Re: Download web page including css files, images, etc.

by starX (Chaplain)
on Jan 25, 2007

in reply to Download web page including css files, images, etc.

I would take a look at HTTP LITE. It should be easy enough for Perl to download a web page, do a regexp scan for the files you're looking for, save that file to disk as index.html, and then start downloading all the other items you're looking for. Something like...
use HTTP::Lite; my $http = new HTTP::Lite; my $req = $http->request("") or die "Unable to get document: $!"; my $mirror_home = '/home/user/mirror_home/'; my (@javascript, @css, @jpg); my $i = 0; while ($http->body()){ if ($_ =~ m/*.jpg/){ push $_, @jpg;} else if ($_ =~ m/*.js/){ push $_, @javascript;} else if ($_ =~ m/*.css/){ push $_, @css;} } open FILE, "> $mirror_home/index.html" or die "Couldn't open $mirror_home/index.html : $!"; print FILE $http->body(); close FILE; while ($i <= $#css){ $req = $http->request("$css[$i]") or die "Unable to get document: $!"; open FILE, "> $mirror_home/$css[$i]"; print FILE $http->body(); close FILE; $i++ } $i = 0; # Then repeat for other extensions.
As a fair warning the above is definitely untested and probably horribly over-simplified, but the basic idea seems sound to me.

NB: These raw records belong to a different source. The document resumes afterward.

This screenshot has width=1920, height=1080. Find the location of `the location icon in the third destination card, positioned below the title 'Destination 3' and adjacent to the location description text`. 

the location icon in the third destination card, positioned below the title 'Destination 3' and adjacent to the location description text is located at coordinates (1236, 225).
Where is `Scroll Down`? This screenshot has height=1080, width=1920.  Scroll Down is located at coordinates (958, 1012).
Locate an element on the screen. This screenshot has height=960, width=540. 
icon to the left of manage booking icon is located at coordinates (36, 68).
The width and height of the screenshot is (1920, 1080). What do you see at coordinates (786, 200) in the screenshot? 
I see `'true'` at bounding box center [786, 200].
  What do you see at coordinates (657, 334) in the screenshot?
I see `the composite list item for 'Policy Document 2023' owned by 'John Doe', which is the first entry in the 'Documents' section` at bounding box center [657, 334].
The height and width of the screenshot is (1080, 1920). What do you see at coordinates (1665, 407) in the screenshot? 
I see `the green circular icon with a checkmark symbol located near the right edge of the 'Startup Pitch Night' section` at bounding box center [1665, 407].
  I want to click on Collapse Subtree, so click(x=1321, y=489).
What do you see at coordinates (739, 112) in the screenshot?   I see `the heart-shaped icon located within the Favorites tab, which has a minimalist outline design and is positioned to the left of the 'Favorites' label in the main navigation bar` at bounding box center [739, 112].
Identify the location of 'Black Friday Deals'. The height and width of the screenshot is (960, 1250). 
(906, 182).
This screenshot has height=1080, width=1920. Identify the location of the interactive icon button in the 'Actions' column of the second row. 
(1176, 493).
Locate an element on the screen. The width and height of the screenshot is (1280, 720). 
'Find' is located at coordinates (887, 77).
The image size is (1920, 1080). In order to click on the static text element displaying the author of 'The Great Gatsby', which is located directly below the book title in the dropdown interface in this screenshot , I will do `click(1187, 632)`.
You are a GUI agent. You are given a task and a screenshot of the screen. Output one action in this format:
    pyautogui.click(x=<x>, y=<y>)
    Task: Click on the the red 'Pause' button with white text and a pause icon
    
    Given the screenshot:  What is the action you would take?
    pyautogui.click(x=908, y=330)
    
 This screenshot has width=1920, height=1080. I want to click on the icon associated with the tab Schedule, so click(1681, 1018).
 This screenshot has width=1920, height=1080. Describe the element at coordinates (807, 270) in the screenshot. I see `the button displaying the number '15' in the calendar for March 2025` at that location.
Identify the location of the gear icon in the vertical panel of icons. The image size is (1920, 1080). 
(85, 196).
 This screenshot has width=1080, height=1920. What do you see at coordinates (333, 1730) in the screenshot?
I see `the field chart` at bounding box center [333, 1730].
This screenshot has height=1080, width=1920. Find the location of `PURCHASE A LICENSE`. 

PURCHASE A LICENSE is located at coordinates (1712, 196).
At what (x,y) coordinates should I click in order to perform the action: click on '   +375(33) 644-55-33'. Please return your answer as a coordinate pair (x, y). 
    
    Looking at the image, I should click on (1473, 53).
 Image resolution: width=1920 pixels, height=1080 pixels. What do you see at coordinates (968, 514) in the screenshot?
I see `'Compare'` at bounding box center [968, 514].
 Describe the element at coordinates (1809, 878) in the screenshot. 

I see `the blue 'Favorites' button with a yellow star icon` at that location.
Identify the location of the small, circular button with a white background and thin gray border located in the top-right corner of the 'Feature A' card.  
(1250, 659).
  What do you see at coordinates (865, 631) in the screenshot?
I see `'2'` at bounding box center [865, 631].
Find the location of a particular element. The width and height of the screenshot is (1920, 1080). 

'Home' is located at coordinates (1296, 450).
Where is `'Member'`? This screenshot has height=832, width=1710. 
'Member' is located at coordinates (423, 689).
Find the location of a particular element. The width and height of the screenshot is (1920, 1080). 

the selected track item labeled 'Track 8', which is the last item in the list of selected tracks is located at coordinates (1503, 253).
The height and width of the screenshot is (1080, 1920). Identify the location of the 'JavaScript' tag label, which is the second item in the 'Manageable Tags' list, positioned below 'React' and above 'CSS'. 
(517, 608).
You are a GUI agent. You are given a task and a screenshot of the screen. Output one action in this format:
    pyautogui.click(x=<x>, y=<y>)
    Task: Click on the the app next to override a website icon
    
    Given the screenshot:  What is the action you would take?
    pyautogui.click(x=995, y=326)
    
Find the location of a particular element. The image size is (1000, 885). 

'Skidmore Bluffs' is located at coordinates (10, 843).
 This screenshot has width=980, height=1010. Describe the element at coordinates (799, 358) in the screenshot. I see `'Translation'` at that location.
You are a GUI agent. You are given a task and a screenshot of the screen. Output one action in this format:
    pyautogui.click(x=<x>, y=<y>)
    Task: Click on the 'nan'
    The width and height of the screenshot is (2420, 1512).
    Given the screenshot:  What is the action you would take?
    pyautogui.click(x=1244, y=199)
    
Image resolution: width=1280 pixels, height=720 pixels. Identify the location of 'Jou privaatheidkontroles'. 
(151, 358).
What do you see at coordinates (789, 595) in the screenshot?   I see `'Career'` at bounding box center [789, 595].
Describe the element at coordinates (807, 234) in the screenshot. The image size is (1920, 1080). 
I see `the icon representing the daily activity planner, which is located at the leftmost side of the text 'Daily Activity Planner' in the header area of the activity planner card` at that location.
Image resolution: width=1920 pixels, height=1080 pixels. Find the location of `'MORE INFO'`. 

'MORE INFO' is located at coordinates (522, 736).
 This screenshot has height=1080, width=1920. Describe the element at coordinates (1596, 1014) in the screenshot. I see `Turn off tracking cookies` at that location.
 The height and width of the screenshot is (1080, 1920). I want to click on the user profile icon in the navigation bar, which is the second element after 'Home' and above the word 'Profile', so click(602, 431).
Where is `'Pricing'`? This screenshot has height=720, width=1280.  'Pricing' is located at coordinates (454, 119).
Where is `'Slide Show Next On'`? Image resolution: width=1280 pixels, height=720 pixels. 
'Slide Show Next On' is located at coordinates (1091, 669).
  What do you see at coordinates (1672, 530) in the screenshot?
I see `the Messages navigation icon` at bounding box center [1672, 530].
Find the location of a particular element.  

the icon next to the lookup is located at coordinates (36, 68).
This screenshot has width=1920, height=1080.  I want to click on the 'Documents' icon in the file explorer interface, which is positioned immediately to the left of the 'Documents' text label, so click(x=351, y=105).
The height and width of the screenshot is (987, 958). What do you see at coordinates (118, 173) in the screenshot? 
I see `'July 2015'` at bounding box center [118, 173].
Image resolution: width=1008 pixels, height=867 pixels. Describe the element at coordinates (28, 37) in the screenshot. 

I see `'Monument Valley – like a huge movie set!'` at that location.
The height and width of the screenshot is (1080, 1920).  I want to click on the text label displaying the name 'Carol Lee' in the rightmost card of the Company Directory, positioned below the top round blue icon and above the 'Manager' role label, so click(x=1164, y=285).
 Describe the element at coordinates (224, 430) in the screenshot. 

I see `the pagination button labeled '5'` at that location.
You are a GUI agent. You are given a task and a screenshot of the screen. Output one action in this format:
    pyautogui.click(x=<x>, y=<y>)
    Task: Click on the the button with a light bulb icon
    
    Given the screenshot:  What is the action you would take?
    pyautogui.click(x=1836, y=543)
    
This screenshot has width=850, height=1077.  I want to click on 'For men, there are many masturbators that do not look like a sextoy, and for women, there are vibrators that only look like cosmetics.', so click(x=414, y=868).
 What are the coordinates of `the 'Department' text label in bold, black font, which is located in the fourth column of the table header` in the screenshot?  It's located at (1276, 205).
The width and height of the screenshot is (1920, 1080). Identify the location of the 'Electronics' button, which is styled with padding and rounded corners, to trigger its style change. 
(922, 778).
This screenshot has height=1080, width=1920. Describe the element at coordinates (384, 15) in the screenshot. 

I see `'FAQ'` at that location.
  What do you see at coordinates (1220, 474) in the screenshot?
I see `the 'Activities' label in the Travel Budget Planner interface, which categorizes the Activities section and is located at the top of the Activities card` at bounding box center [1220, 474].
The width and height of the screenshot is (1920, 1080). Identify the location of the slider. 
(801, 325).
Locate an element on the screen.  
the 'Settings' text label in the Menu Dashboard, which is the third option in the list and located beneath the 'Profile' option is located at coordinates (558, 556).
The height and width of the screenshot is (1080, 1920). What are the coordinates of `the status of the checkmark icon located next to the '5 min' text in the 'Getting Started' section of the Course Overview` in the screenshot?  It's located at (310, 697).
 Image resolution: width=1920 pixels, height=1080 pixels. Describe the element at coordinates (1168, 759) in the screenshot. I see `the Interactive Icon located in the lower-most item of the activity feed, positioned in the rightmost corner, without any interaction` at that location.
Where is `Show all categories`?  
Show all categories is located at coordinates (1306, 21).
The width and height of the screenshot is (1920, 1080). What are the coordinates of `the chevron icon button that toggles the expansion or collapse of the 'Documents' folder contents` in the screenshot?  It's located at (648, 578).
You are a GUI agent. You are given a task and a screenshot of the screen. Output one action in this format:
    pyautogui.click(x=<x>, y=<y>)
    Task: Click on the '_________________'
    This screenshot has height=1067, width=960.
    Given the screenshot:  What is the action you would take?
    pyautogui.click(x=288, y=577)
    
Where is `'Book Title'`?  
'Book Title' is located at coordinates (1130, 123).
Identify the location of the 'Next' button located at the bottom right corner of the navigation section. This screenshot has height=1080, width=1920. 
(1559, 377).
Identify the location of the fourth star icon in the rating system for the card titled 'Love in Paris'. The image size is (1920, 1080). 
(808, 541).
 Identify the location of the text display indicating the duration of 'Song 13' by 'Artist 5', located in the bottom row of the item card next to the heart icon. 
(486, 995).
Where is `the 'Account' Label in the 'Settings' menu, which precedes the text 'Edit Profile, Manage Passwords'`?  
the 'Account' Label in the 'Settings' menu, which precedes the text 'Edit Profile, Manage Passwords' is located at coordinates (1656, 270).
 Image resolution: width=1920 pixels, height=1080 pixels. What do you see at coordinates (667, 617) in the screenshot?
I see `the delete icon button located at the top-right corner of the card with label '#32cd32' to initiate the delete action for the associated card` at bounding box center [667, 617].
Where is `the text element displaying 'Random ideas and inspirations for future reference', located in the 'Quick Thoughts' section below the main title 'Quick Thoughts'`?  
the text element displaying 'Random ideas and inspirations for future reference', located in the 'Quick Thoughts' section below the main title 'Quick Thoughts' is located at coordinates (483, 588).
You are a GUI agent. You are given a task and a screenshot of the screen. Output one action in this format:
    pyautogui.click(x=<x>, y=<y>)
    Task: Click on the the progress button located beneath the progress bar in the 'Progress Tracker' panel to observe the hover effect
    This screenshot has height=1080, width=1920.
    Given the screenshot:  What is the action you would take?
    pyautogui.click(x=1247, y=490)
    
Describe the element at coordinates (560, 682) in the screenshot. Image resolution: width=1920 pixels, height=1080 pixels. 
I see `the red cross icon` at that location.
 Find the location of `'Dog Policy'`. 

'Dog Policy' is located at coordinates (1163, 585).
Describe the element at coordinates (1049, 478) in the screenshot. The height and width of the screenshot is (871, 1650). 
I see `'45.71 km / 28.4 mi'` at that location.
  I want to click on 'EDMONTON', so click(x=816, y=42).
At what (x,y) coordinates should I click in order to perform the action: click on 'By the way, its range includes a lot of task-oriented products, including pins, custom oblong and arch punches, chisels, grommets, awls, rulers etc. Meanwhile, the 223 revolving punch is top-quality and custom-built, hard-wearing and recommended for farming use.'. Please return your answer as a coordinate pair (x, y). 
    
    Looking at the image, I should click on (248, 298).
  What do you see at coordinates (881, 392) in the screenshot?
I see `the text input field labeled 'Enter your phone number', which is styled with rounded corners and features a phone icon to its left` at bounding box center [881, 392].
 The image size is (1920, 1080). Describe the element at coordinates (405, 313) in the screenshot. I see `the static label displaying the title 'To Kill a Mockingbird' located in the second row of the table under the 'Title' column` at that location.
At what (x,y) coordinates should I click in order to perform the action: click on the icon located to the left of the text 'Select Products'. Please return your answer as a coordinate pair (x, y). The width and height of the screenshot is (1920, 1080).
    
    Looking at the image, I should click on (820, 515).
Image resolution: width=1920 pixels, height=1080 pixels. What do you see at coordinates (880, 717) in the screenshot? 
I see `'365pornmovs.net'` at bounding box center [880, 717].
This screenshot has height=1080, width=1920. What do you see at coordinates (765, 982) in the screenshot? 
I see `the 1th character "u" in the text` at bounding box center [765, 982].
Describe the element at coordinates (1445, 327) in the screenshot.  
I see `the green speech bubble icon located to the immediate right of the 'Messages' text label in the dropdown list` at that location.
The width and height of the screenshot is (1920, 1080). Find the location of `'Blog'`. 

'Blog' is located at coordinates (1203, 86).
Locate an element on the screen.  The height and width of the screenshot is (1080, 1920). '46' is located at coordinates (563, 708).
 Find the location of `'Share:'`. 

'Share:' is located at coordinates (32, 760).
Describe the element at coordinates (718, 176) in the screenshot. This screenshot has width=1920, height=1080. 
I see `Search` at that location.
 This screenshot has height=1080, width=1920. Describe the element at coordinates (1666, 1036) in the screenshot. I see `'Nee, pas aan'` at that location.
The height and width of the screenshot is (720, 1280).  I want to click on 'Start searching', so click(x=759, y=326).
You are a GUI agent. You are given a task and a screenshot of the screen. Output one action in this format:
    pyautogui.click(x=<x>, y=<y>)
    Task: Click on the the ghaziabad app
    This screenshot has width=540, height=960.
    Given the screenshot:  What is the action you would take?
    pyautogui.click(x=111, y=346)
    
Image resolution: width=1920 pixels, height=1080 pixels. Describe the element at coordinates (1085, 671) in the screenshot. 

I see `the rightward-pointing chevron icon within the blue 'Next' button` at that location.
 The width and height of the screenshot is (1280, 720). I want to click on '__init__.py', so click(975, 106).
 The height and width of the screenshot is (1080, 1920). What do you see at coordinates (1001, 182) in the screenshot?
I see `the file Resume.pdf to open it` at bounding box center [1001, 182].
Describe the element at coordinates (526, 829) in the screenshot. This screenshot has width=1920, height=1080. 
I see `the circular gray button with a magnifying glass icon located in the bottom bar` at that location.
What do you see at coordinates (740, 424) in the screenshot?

Re^2: Download web page including css files, images, etc.
on Feb 08, 2012
    Yes (just in case anyone tries it) it is untested... and unfortunately has some bugs. Apart from the syntax errors that are quickly fixed (eg should be 'push @x , $_' not the other order used, there's one HUGE problem. The WHILE statement, as written, will continue to download from the web page forever ! There's no end condition since the $http->body() grabs the whole page over and over. So I think this is a good starting point.... but you then need take the 'html' returned by $http->body() and use an html parser to get the bits you want. Sorry but I don't have the code for this at present. If I get something working I'll post it. But I thought it wise to warn the unwary.